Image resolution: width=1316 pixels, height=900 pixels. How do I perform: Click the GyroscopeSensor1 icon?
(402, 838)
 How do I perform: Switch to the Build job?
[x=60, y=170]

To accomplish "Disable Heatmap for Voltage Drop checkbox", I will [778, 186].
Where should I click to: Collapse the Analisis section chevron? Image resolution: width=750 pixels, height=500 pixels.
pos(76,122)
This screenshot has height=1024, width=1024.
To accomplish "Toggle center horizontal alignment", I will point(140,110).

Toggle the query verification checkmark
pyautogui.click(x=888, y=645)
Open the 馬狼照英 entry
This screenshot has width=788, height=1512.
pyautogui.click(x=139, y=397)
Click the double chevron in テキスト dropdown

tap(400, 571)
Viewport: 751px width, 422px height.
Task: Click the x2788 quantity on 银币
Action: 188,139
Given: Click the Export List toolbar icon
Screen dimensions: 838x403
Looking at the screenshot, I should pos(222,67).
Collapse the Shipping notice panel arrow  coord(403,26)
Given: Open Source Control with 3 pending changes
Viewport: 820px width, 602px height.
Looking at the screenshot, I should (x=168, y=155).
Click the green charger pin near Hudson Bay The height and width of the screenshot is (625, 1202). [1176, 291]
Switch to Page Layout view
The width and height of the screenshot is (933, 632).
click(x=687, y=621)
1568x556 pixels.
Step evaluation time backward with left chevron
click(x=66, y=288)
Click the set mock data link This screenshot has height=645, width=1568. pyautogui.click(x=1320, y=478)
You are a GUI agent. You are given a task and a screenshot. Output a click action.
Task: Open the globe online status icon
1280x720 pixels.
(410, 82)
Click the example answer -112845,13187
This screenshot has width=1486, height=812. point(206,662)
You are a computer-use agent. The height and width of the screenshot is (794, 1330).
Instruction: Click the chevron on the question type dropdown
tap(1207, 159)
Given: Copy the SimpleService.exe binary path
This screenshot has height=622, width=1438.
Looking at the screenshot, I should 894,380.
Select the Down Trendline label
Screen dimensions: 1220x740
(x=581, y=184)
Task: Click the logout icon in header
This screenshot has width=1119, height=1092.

━━━━━━━━━━━━━━━━

Exercise goal: Everything from the line containing "Task: Click the logout icon in header" to the end of the data above should be quoted exactly, please, both ends included, and nothing outside that span.

Answer for the task:
Task: Click the logout icon in header
This screenshot has width=1119, height=1092.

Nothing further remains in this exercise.